Recorded data:
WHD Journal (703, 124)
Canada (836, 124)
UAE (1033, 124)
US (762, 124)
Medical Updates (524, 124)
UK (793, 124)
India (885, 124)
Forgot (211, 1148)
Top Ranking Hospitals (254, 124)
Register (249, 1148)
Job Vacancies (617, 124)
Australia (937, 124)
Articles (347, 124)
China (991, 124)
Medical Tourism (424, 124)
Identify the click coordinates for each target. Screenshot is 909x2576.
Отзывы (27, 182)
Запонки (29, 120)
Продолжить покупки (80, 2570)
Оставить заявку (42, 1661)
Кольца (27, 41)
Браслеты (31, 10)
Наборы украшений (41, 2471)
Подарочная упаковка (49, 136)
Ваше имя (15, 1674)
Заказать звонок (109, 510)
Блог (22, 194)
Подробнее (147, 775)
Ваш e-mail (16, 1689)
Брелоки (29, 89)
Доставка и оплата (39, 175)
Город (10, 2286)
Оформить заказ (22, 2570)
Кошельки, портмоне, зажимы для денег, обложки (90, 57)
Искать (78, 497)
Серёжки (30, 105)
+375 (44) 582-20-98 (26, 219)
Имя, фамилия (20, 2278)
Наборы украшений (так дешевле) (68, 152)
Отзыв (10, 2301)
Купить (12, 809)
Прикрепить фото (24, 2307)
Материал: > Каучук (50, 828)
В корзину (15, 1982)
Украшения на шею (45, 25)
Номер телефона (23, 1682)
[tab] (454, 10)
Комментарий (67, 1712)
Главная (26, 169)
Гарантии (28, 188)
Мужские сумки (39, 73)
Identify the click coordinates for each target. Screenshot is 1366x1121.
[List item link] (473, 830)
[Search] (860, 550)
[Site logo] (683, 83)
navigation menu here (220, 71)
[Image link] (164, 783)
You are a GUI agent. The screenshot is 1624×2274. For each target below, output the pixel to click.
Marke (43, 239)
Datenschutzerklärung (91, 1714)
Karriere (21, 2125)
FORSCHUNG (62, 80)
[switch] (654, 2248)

To do:
Copy, from the material, each line that holds the string "украшений".

Task result:
Наборы украшений (41, 2471)
Наборы украшений (так дешевле) (68, 152)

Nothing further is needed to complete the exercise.